This is the core challenge in print and sign shop deals. Sellers should document repeat order history by customer using QuickBooks or their shop management system — showing that the same 20 or 30 commercial accounts have ordered consistently for 3–5 years is more compelling to buyers than formal contracts. If any commercial accounts can be converted to preferred vendor agreements or signed retainer arrangements before going to market, this meaningfully increases perceived revenue quality and can justify a higher multiple. Buyers should treat undocumented but consistent repeat revenue as valuable but price it accordingly with a modest earnout.
Print and sign shops in the lower middle market typically trade at 2.5x to 4.0x SDE. Shops at the lower end of the range tend to have significant owner dependency, aging equipment, inconsistent revenue, or high customer concentration. Shops commanding 3.5x–4.0x typically have diversified commercial client bases with repeat order history, modern wide-format and specialty printing equipment, trained staff operating without daily owner involvement, and multiple revenue streams including signage installation, vehicle wraps, and promotional products.
Client retention is the biggest risk in any print or sign shop acquisition, particularly when the owner has managed those relationships personally for years. Buyers mitigate this through transition service agreements requiring the seller to personally introduce them to top accounts, accompany them on client visits, and remain available by phone for 90–180 days post-close. Sellers who proactively introduce the buyer to their commercial contacts and communicate the transition positively tend to see much higher retention rates. Earnout structures also create a financial incentive for sellers to protect client relationships through the transition period.
The vast majority of print and sign shop acquisitions are structured as asset purchases. This allows the buyer to acquire specific equipment, goodwill, customer lists, the trade name, and the lease — without assuming unknown liabilities such as old vendor disputes, equipment loans, or tax obligations. Asset purchases also allow the buyer to step up the depreciable basis of equipment to fair market value, which is a significant tax benefit when acquiring shops with $200,000–$500,000 in printing machinery. Stock purchases are rare and typically only occur when there is a specific reason to preserve a corporate entity, such as a valuable government contract or a transferable license.
Equipment should be valued at fair market value by a qualified machinery and equipment appraiser, not at book value from the seller's balance sheet. Printing equipment depreciates quickly on paper but may retain strong utility value if maintained properly — a 5-year-old wide-format printer in good working condition may be worth $60,000–$90,000 on the open market even if it is fully depreciated on the books. Buyers should request maintenance records and current service contracts for all major equipment. Any machine requiring near-term replacement should be flagged and either deducted from the purchase price or addressed through a seller-funded repair or replacement escrow at closing.

--------

Task description >>
Answer these about the passage on print and sign shop acquisitions:
(a) What range of SDE multiples do print and sign shops in the lower middle market typically trade at?
(b) For how many days after closing should the seller remain available by phone under a transition service agreement?
(c) Who should value the equipment at fair market value?
The items are unrelated to this and can be left aside.

--------

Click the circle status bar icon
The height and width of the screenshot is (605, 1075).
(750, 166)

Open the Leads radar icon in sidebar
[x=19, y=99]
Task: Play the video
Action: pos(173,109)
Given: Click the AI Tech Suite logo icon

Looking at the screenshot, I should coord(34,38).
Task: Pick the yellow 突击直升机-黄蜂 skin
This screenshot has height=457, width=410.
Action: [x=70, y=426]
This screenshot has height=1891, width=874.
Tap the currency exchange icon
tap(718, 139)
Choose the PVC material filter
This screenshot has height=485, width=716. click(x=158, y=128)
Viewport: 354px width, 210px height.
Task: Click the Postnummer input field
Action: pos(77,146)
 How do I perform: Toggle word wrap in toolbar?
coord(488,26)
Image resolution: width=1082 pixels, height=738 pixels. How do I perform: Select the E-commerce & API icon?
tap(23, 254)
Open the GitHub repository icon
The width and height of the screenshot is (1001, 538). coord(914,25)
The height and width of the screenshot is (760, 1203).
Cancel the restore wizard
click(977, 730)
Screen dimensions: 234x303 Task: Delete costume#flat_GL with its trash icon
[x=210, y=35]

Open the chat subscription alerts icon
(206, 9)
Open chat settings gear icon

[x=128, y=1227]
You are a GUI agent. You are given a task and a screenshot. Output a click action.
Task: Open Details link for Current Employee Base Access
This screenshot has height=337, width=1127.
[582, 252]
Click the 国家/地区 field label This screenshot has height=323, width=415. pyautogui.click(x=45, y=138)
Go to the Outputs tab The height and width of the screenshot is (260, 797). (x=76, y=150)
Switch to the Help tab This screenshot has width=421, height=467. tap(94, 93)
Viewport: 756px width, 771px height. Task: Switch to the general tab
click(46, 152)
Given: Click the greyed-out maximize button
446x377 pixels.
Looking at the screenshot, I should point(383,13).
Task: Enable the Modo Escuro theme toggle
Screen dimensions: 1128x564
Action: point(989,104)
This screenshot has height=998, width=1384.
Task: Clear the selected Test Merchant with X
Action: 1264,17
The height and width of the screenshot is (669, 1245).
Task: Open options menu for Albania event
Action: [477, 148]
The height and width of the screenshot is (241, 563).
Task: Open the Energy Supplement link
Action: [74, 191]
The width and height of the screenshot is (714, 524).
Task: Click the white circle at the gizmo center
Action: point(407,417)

--------

Result for this task >>
(a) 2.5x to 4.0x SDE
(b) 90–180 days
(c) A qualified machinery and equipment appraiser